*What you need to do*: Return every line of the records below word for word, omitting the pictures.

*Records for the task*:

== == ==

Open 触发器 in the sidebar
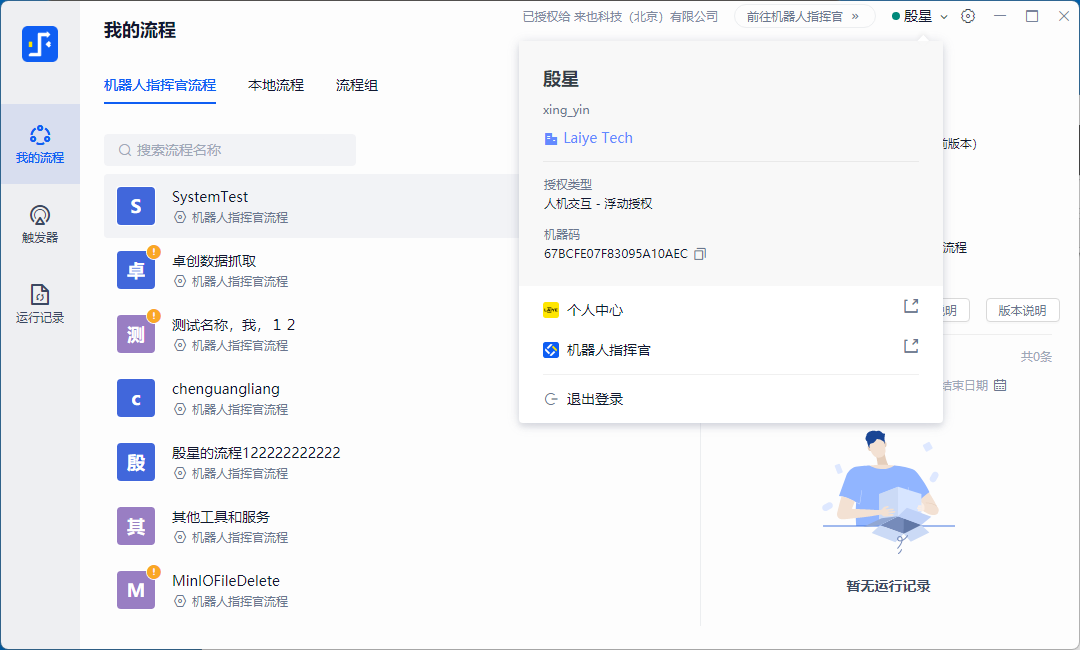The image size is (1080, 650). click(40, 224)
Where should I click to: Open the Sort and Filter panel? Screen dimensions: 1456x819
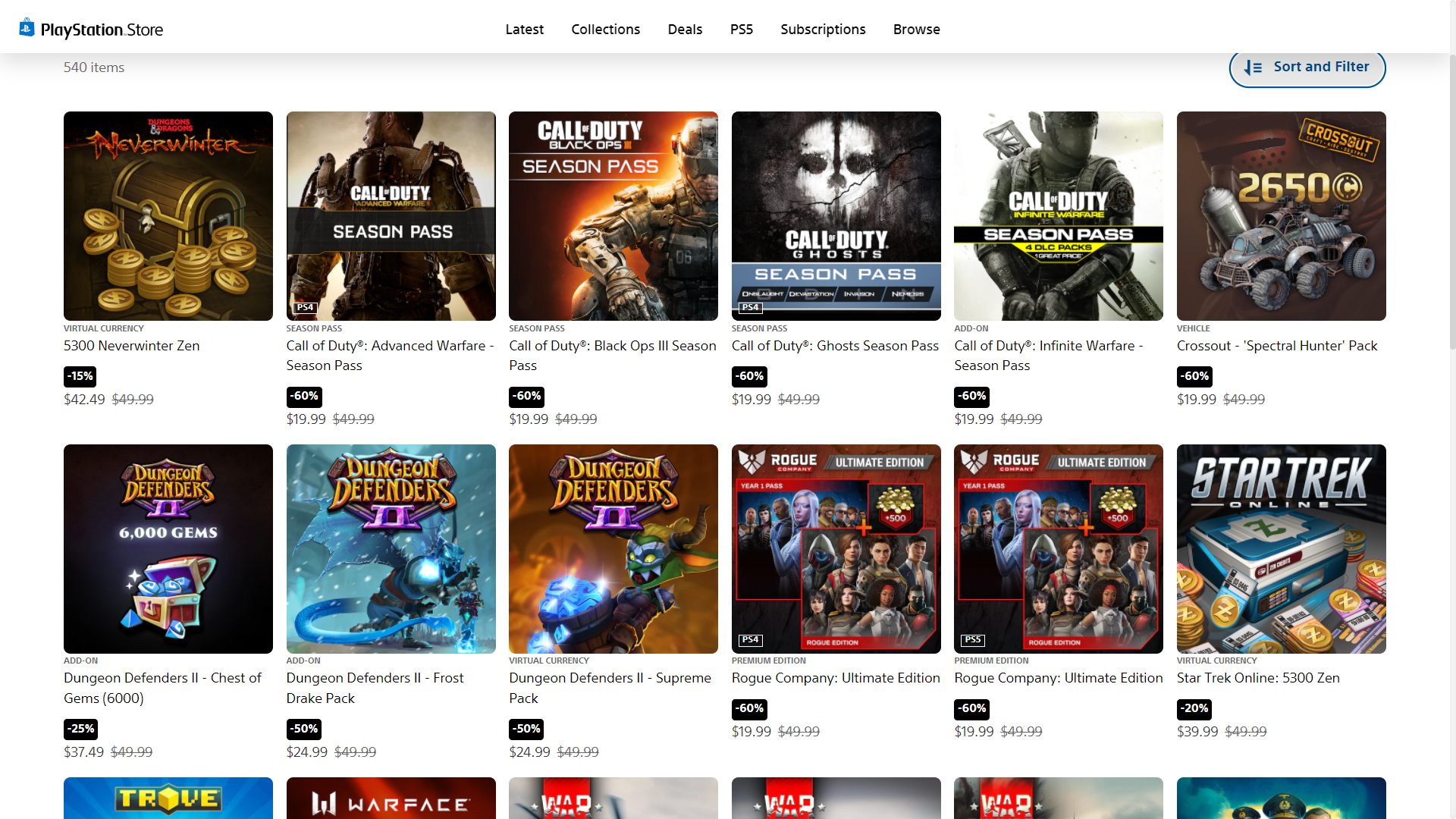[x=1307, y=67]
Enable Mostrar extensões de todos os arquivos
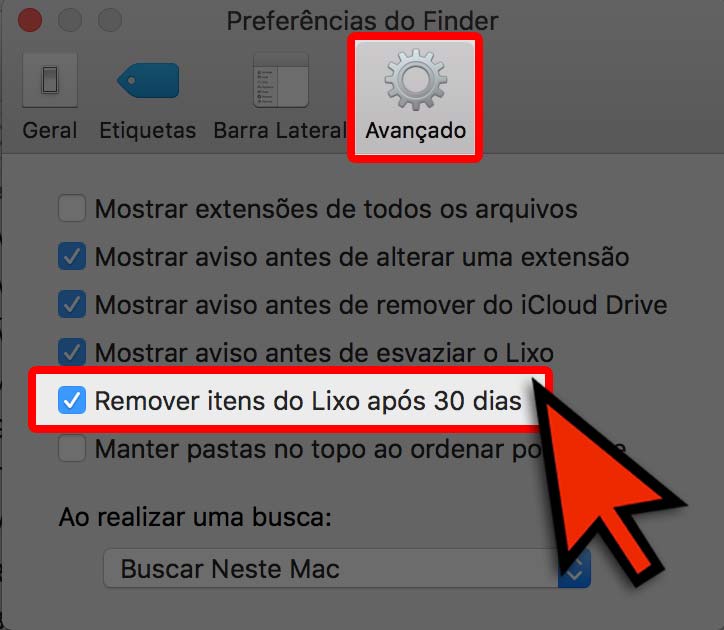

== == ==

*Response below*:
Open 触发器 in the sidebar
The image size is (1080, 650). click(40, 224)
Where should I click to: Open the Sort and Filter panel? Screen dimensions: 1456x819
[x=1307, y=67]
Enable Mostrar extensões de todos os arquivos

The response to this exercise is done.